I carabinieri ritrovano l’albero di Libera

I vandali scatenati alla villa comunale: la pianta-simbolo della lotta alla mafia era stata sradicata
CHIETI. È stato recuperato dai carabinieri nelle vicinanze della villa comunale l’albero piantato da Libera, sradicato da ignoti vandali che, in questi giorni, si sono resi protagonisti di una deplorevole serie di gesti di inciviltà nel centro di Chieti.

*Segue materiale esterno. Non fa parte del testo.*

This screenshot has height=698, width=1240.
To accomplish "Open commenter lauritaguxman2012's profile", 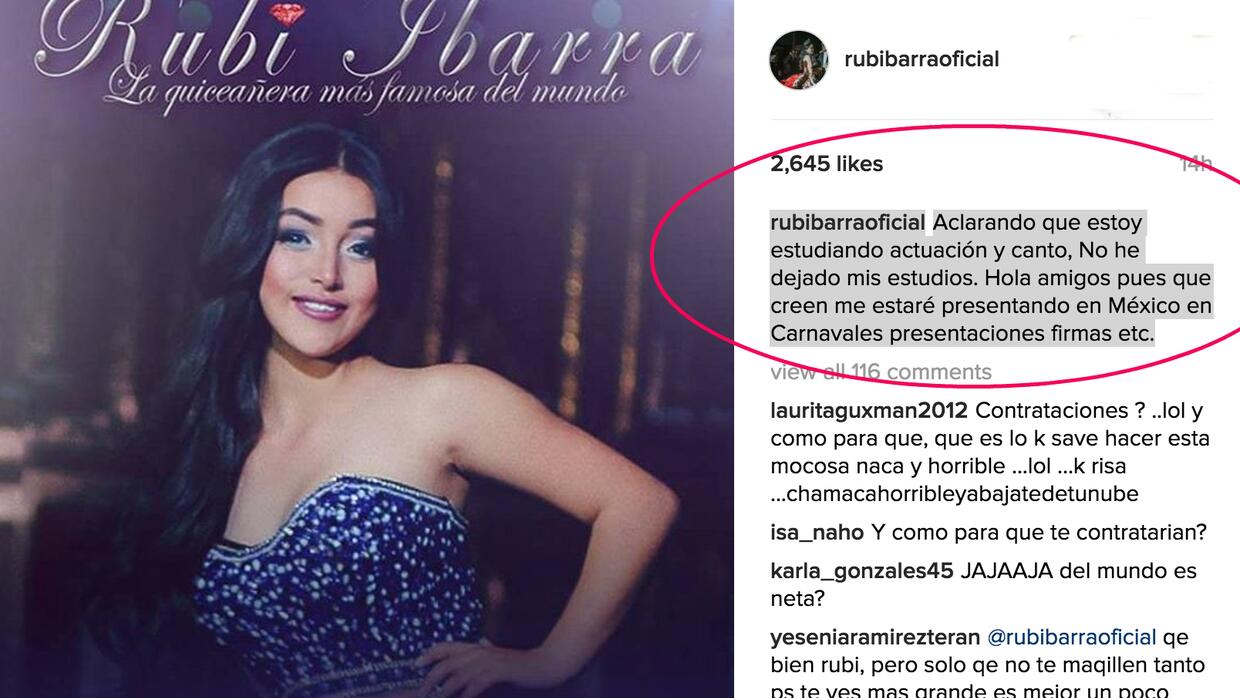I will (x=869, y=410).
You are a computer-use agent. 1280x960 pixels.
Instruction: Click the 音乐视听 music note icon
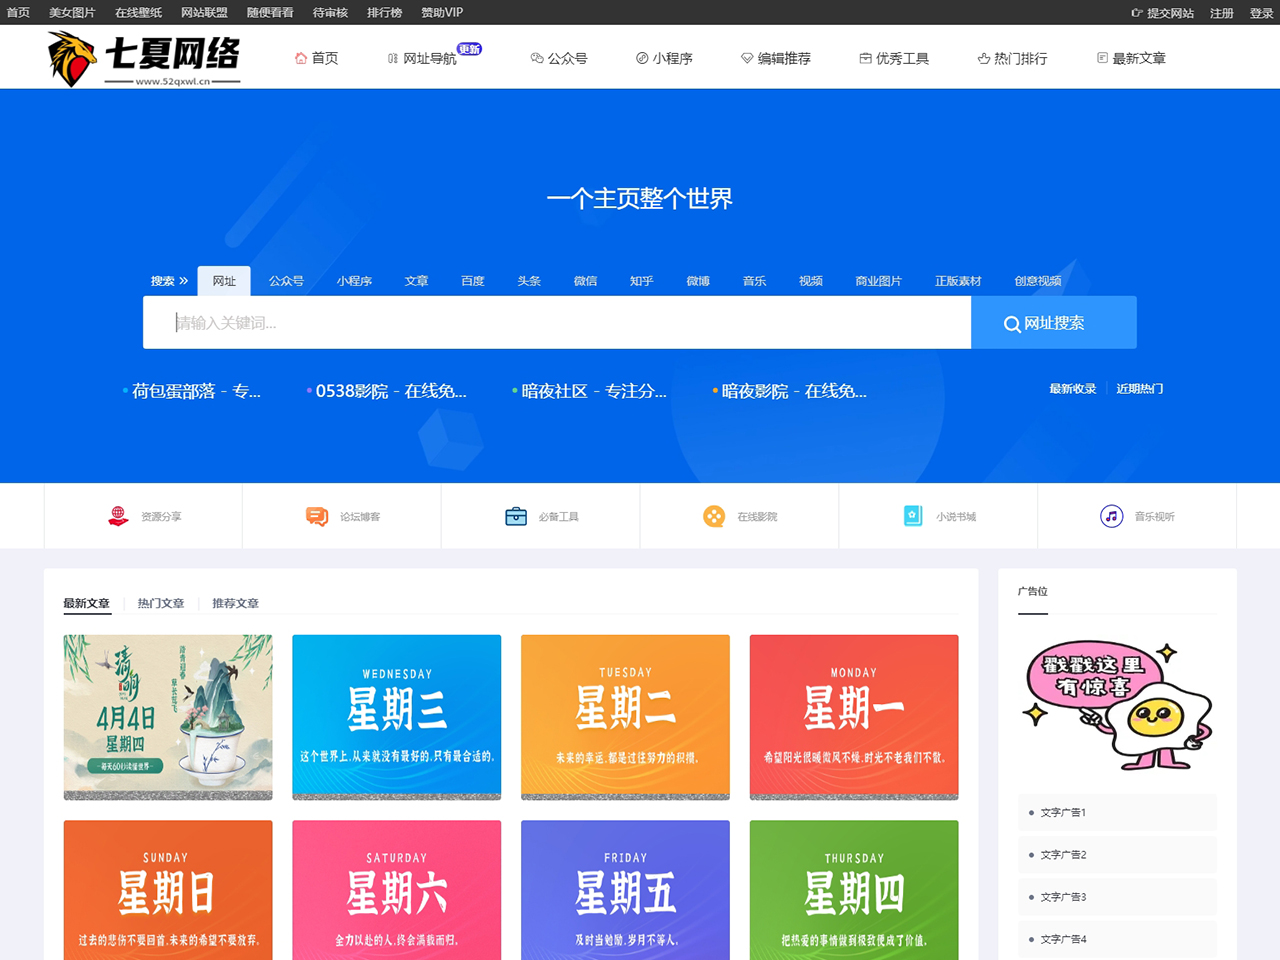pyautogui.click(x=1111, y=516)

Scritte sui muri e panchine danneggiate hanno fatto il paio con lo sfregio alla pianta messa simbolicamente a dimora dall’associazione che lotta contro le mafie. «Un atto di inciviltà che ci scuote profondamente» e «vile atto che colpisce tutti i cittadini che credono in una inversione di tendenza e che si impegnano per il bene comune» lo aveva definito Gilda Pescara, referente del presidio teatino dell’associazione Libera, che lo scorso 4 dicembre aveva promosso la piantumazione dell’albero in memoria di Attilio Romanò, 29enne vittima della camorra a cui è intitolato il presidio cittadino di Libera. «È stata una giornata difficile, l’atto vandalico verso l’albero di Attilio ci ha scosso profondamente», ha poi commentato Pescara, «siamo felici che sia stato ritrovato, anche se resta l’amarezza di un gesto orribile. Ringraziamo le forze dell’ordine e in particolare l’Arma dei carabinieri prontamente intervenuti, e per la collaborazione l’assessore all’Ambiente Chiara Zappalorto. Continueremo a impegnarci in questa città con la stessa tensione di Attilio e della sua famiglia: la migliore risposta a ogni violenza resta sempre l’amore, l’albero di Attilio tornerà a fiorire».
«Siamo basiti davanti alla carenza di coscienza civica», hanno detto il sindaco Diego Ferrara, Zappalorto e l’assessore ai Lavori pubblici Stefano Rispoli, «la città non merita questo e noi ci attiveremo con le forze dell’ordine non solo per denunciare l’accaduto, ma anche per fare prevenzione, affinché finiscano le sottrazioni da un luogo di aggregazione e socializzazione che è di tutta la città. Nelle prossime ore Formula Ambiente riporterà le panchine e i muri imbrattati alla piena pulizia, perché non resti traccia di un’azione di danneggiamento che avrà ripercussioni sui responsabili, qualora sarà possibile identificarli. Non è il primo furto, non ci è possibile avere un controllo fisico 24 ore su 24, ma saremo durissimi, perché queste azioni non possono essere ricondotte alla dimensione di semplici “bravate”: sono offese a Chieti e ai suoi cittadini».(a.rap.)